Great fight
Having recovered from the last battle, Kratos again goes on a campaign. He decided to climb Mount Olympus with the Titans and arrange the most epic battle.
Climbing the mountain, he saw n gods. After observing them, Kratos assessed the strength of each. God number i has the power s[i].
Fighting the gods isn't easy, so after fighting the ith god, Kratos' power t becomes ⌊t / s[i]⌋. When t drops to zero, Kratos dies.
Over time, some nearby gods get tired, and their strength decreases by one. In other words, Kratos receives a request (l, r), which means that for each god i in position l through r, s[i] = max(s[i] − 1, 1).

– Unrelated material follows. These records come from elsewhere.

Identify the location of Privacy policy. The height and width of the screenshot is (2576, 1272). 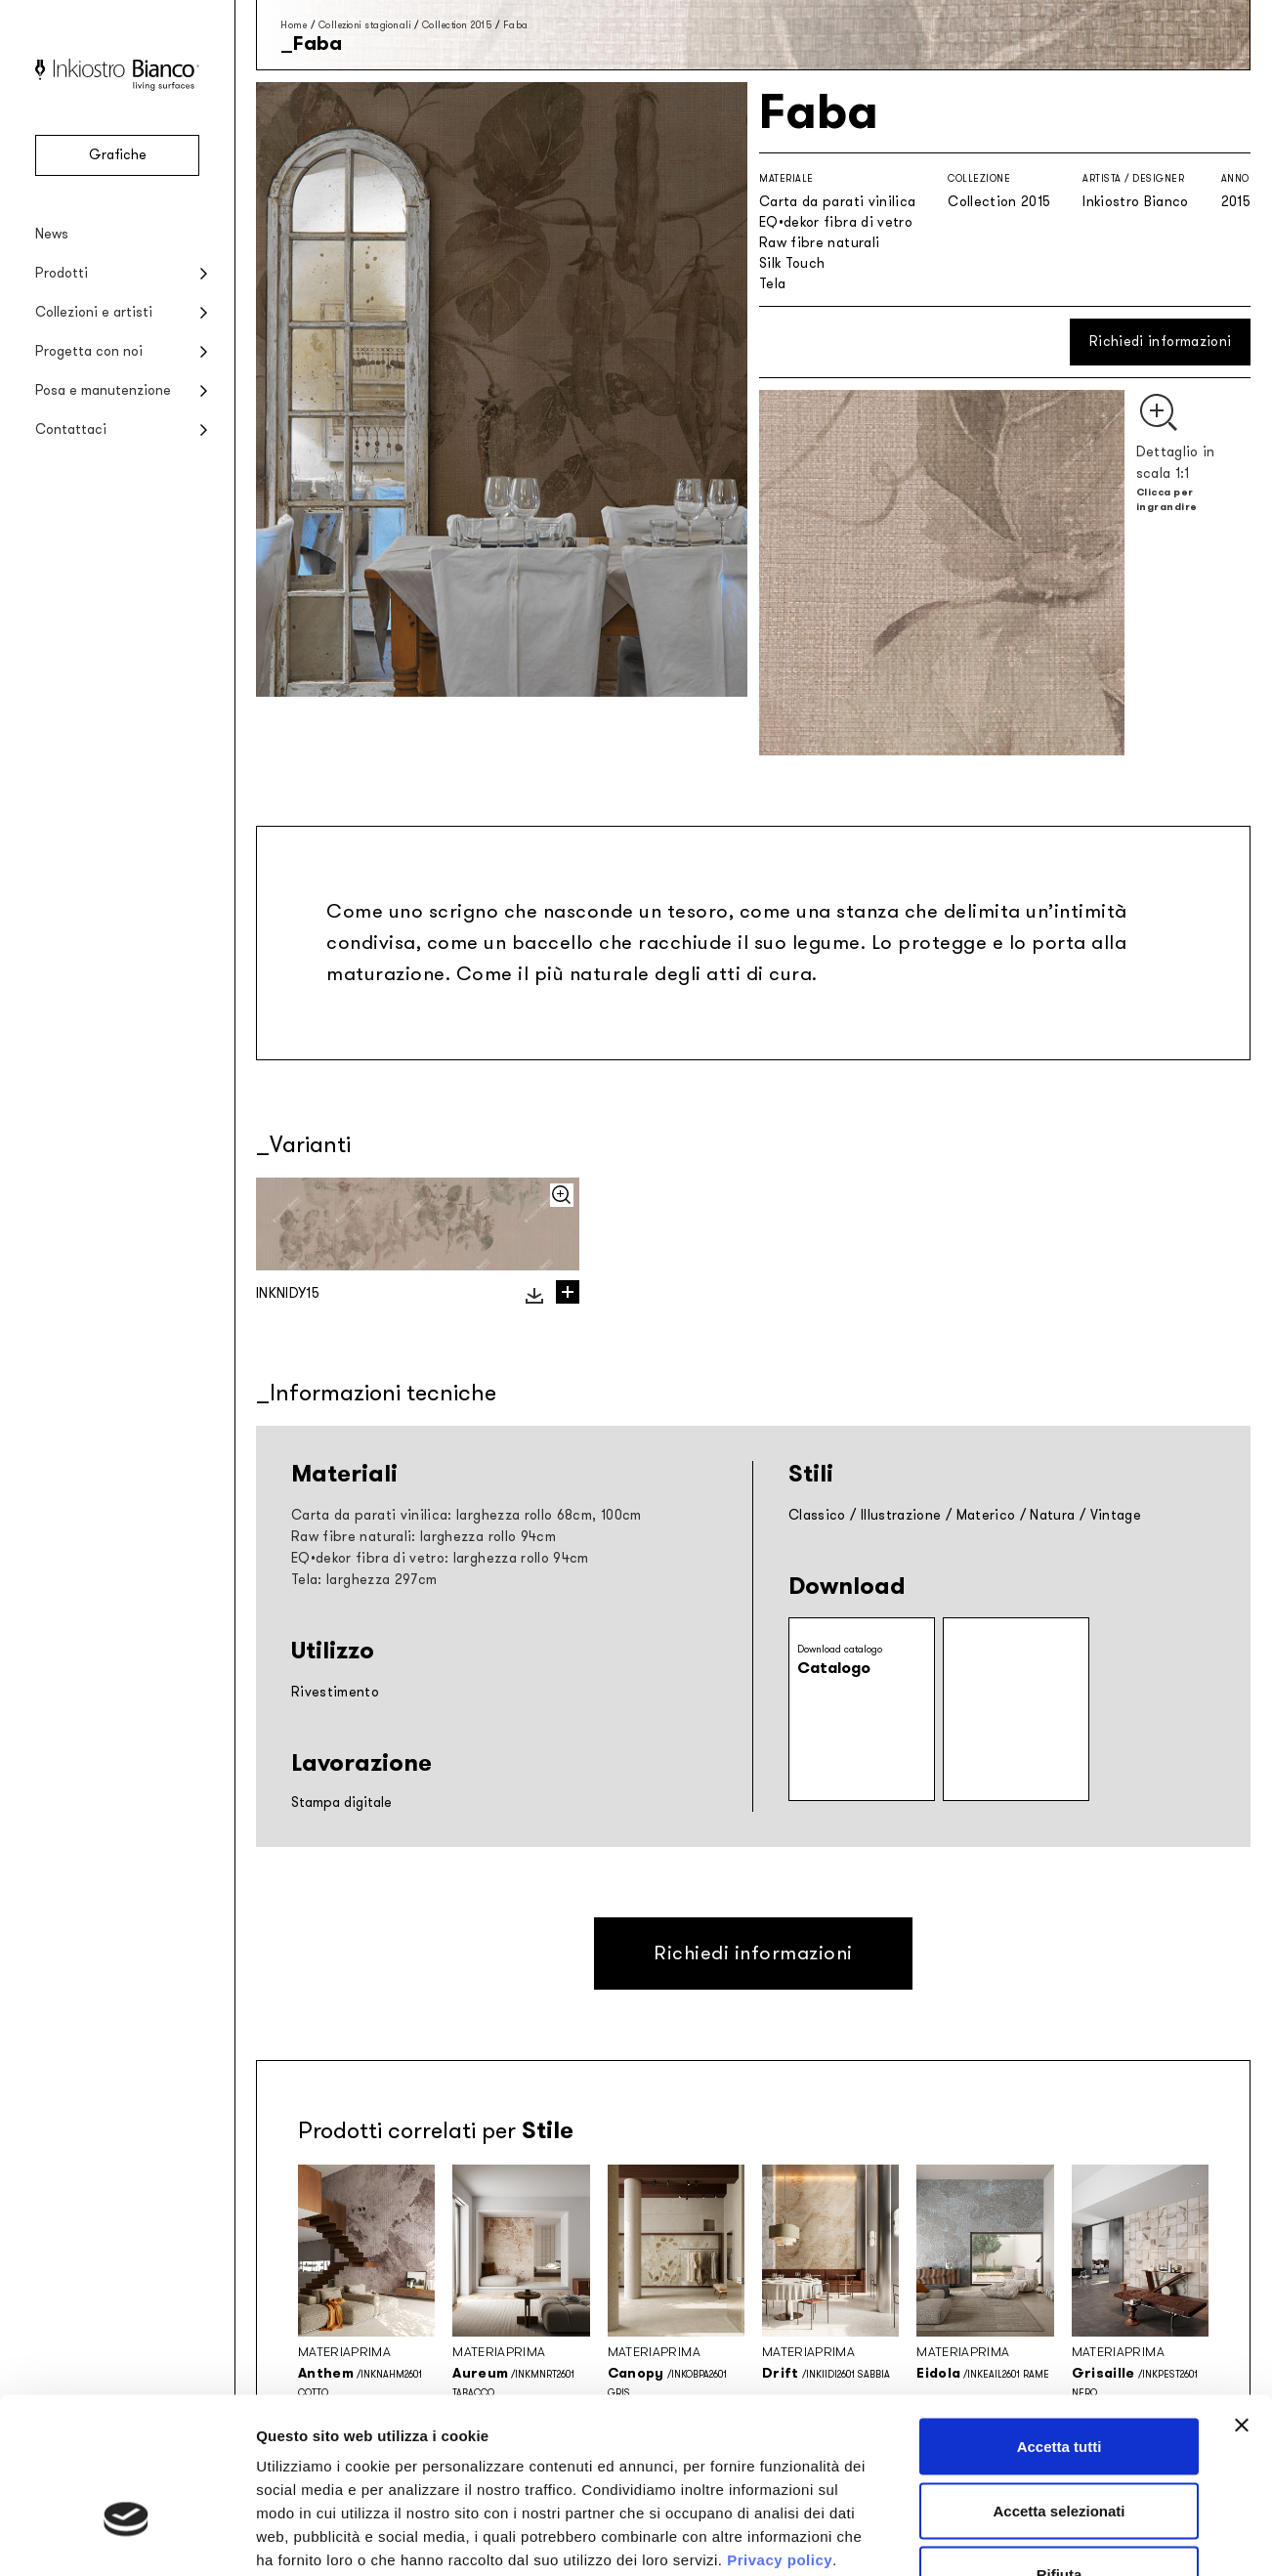
(779, 2433).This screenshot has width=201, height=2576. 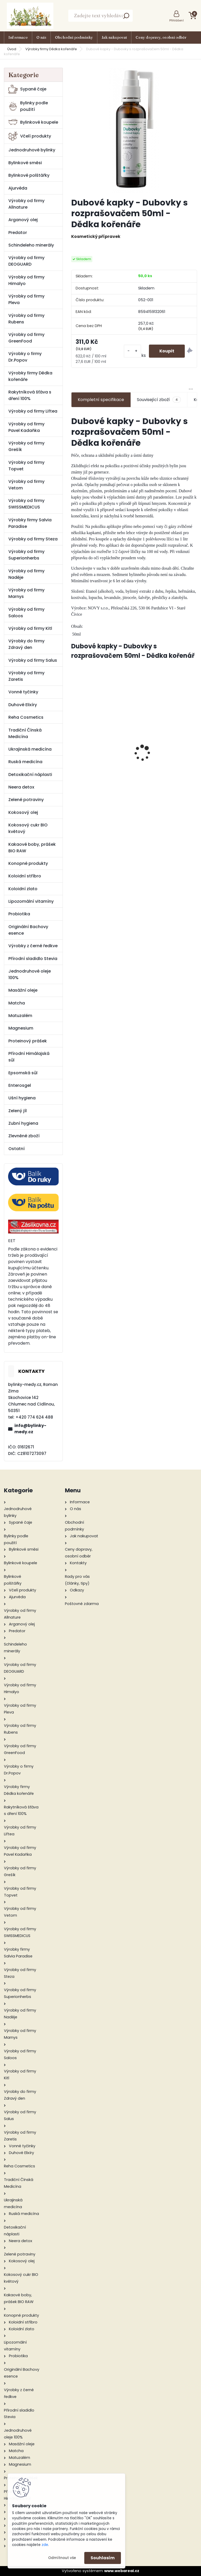 I want to click on Jak nakupovat, so click(x=114, y=37). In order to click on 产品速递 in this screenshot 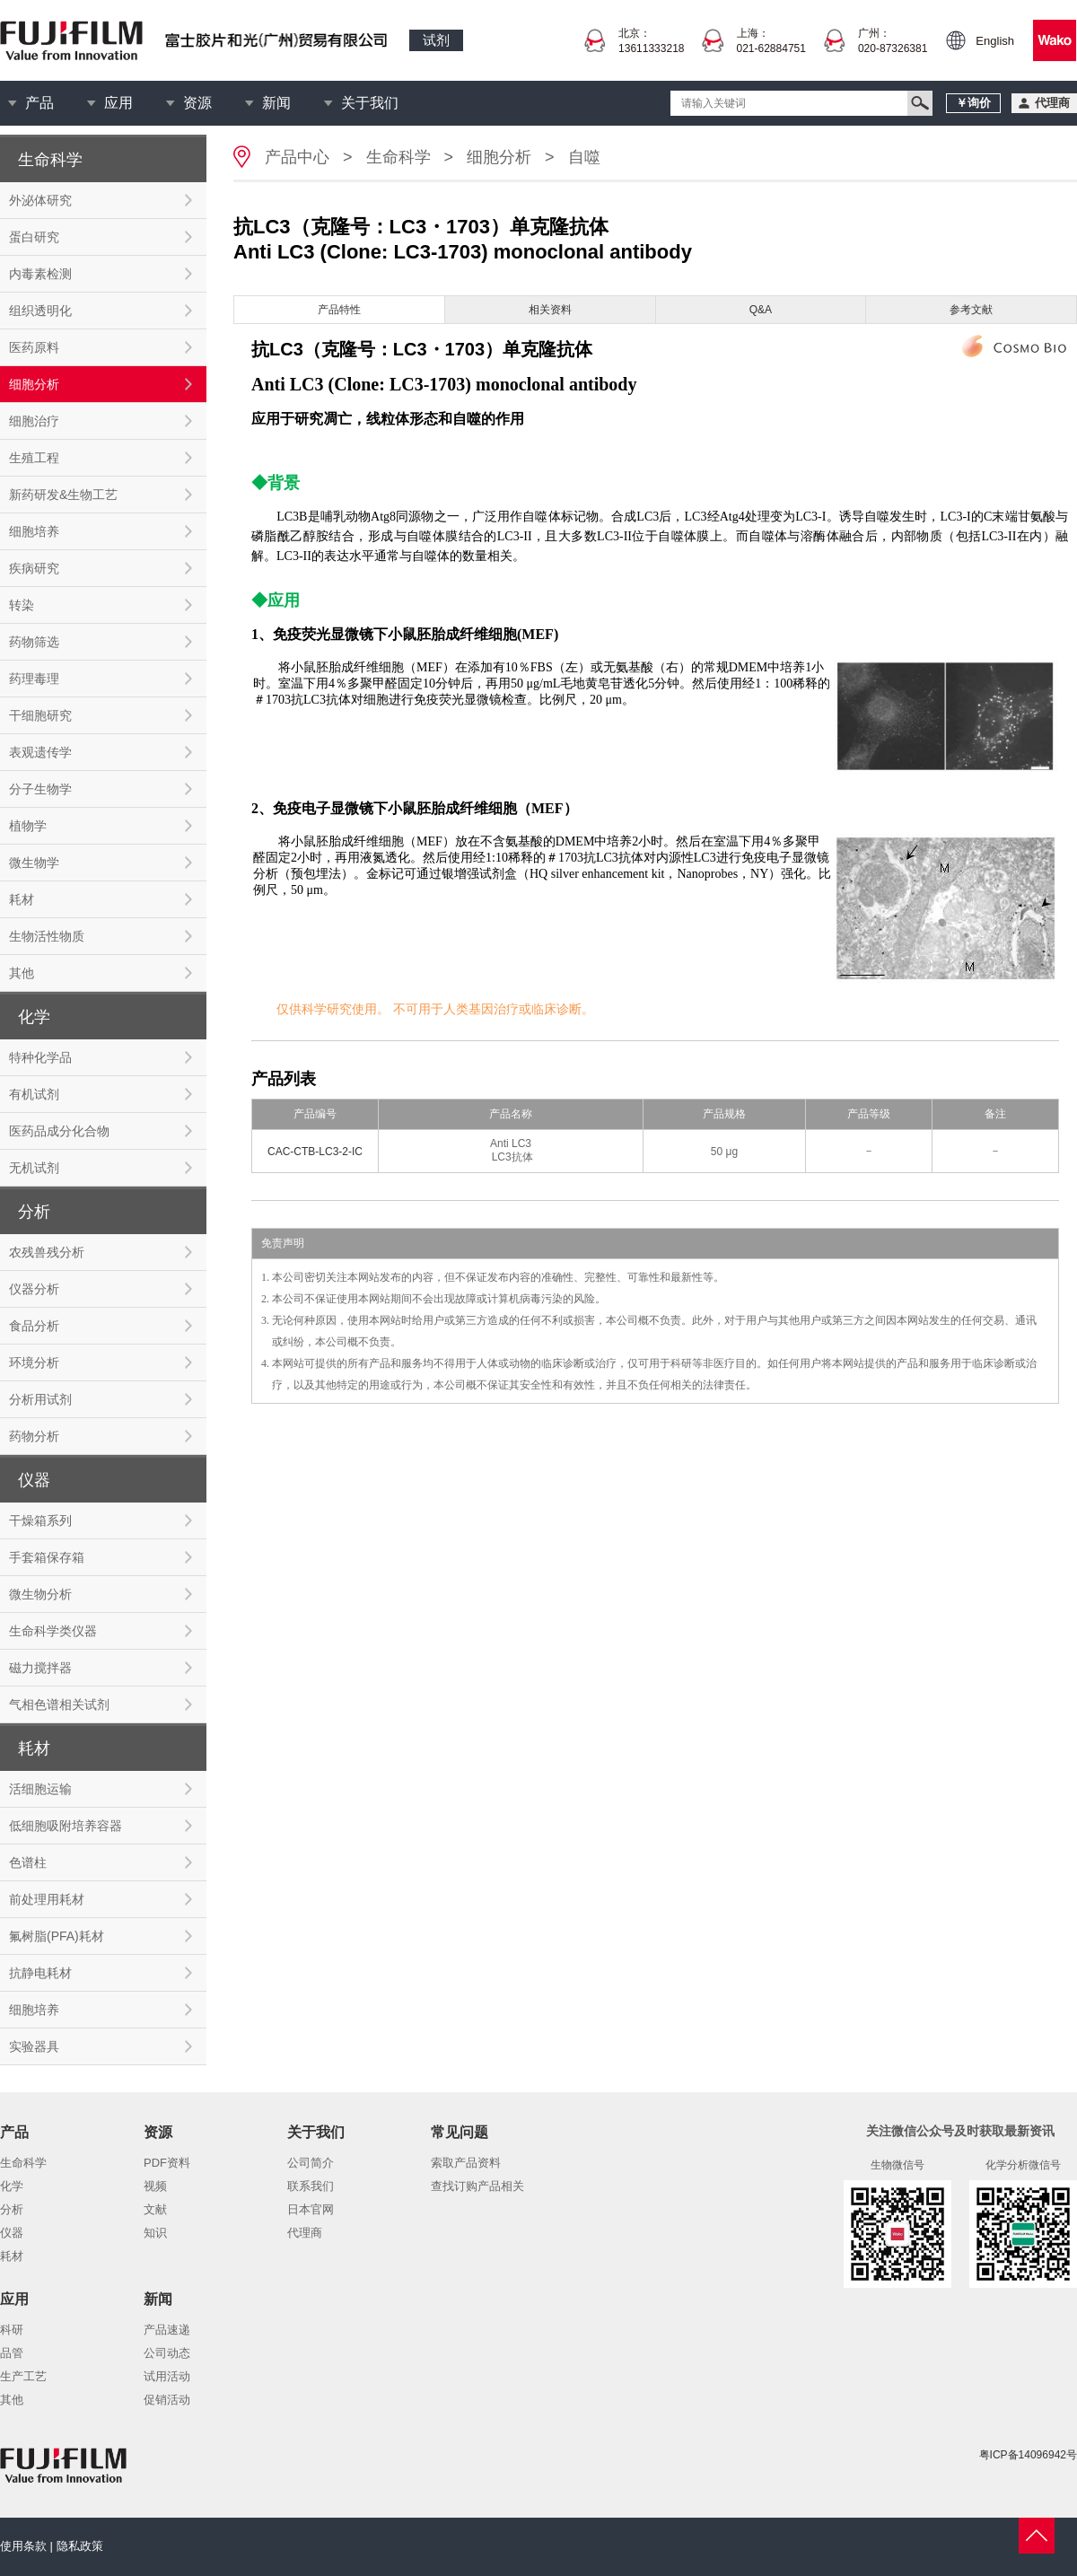, I will do `click(167, 2329)`.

Kratos comes up with plans as the fight progresses. The plan numbered j is that Kratos will take turns fighting the gods numbered l[j] , l[j + 1], ..., r[j]. The initial strength of Kratos will be equal to x[j]. For each plan, he wants to know if he can survive after it is executed. If Kratos dies, he wants to know which god will deal him the final blow.
Help Kratos and for each plan print the number of the god who will kill Kratos. If Kratos remains alive, then print -1.
Input
The first line contains two integers n and q (1 ≤ n, q ≤ 500000) - the number of gods and the number of requests. The second line contains n integers s[1], s[2], ..., s[n] (1 ≤ s[i] ≤ 10^9) - the powers of the gods. Each of the following q lines contains queries in the following format.
First comes the request type type. If type = 1, then the next line contains two integers l and r (1 ≤ l ≤ r ≤ n), meaning that the power of gods with numbers from l to r has decreased.
If type = 2, then the next line contains three integers l, r, x (1 ≤ l ≤ r ≤ n, 1 ≤ x ≤ 10^9) - the number of the first god, the number of the last god and the initial power of Kratos in the next plan.
Output
After each request of the second type, print the number of the god who will kill Kratos. If after the execution of the plan Kratos remains alive, then print -1.
Examples
Note
In the first query of the first example, Kratos' starting power is 61. After the first battle, it is ⌊61 / 1⌋ = 61. Then it is equal to 30, 10, 5, 1, 1 and 1 respectively.